(Saved entries)
++++++

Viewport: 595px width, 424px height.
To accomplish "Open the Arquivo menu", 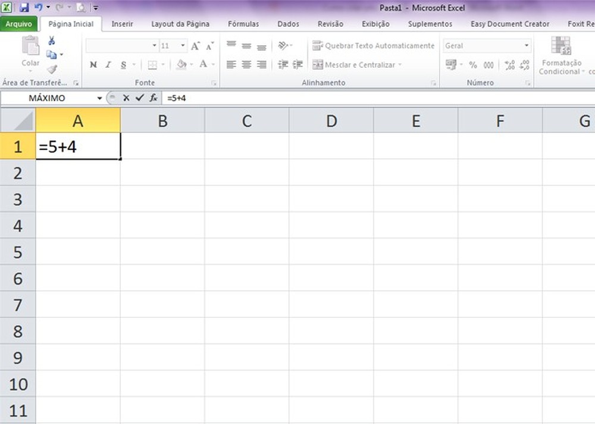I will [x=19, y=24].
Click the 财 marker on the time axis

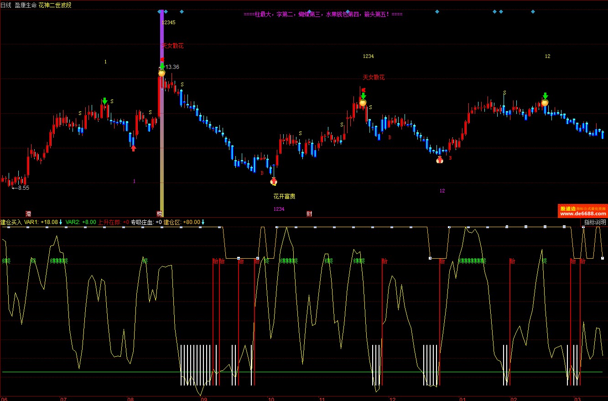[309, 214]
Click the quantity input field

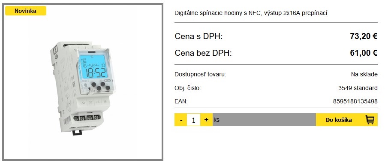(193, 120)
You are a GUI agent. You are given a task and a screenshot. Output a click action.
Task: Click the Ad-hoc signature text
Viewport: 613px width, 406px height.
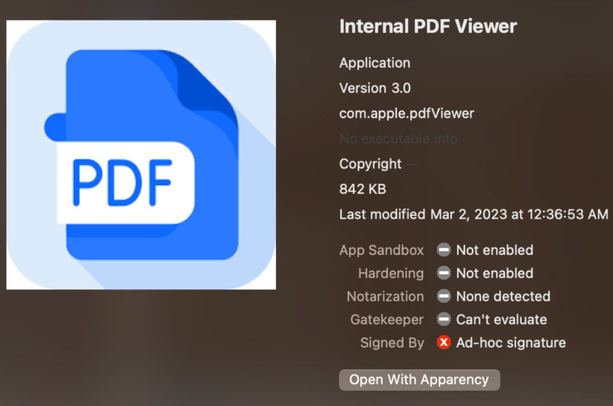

++++++

» Problem details
Copy the lines from the line that contains "Task: Click the Ad-hoc signature text" through the end of the records, exactly and with nothing added; leave the pictures out.

» Solution for this problem
Task: Click the Ad-hoc signature text
Viewport: 613px width, 406px height.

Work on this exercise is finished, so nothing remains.